DESCRIPTION OF THE TASK ▸ Tell me how many lines in the data include "computer", and keep the reply to that number.

(THE RECORDS Opens)

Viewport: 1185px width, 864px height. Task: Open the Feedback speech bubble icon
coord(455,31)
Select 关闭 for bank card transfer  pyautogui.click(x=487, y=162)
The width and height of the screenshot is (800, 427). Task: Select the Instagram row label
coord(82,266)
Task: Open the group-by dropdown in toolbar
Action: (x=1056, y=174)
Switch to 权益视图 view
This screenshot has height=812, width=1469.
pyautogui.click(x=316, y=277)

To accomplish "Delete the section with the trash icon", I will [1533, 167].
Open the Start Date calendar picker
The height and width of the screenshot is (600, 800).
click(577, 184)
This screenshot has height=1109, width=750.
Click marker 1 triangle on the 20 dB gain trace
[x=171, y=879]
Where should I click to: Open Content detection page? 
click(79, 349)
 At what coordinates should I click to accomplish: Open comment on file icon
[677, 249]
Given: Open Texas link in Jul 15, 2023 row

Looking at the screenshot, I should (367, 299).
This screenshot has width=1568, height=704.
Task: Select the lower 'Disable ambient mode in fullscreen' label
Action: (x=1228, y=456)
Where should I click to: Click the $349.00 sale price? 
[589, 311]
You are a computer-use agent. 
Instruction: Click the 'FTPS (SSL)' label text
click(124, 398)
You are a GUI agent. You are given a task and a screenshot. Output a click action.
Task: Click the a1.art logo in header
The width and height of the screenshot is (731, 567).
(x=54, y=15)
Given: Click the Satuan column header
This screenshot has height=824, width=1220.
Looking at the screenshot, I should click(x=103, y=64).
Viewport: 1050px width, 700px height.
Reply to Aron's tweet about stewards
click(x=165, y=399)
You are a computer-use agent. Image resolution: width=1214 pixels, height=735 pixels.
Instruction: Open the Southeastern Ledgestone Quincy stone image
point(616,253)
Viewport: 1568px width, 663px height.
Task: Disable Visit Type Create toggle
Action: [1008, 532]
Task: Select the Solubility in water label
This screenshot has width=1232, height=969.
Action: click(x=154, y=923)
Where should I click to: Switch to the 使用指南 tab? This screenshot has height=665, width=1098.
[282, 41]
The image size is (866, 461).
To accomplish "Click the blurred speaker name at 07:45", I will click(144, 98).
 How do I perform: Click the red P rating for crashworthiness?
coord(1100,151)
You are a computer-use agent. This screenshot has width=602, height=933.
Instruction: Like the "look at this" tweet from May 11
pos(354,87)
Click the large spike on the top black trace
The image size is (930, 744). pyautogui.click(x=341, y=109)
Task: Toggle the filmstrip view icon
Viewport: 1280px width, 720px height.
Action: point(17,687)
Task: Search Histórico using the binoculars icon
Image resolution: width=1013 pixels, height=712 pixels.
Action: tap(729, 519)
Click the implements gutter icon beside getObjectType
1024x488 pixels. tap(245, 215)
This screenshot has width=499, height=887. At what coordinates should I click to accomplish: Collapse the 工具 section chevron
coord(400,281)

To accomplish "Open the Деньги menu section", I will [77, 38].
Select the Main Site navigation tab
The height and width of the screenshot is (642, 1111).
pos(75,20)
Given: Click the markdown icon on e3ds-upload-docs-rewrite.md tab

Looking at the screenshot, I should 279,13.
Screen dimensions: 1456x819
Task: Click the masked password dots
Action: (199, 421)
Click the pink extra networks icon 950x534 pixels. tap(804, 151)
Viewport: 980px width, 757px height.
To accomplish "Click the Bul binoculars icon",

(THE RECORDS Closes)

SOLUTION TO THIS PROBLEM ▸ 3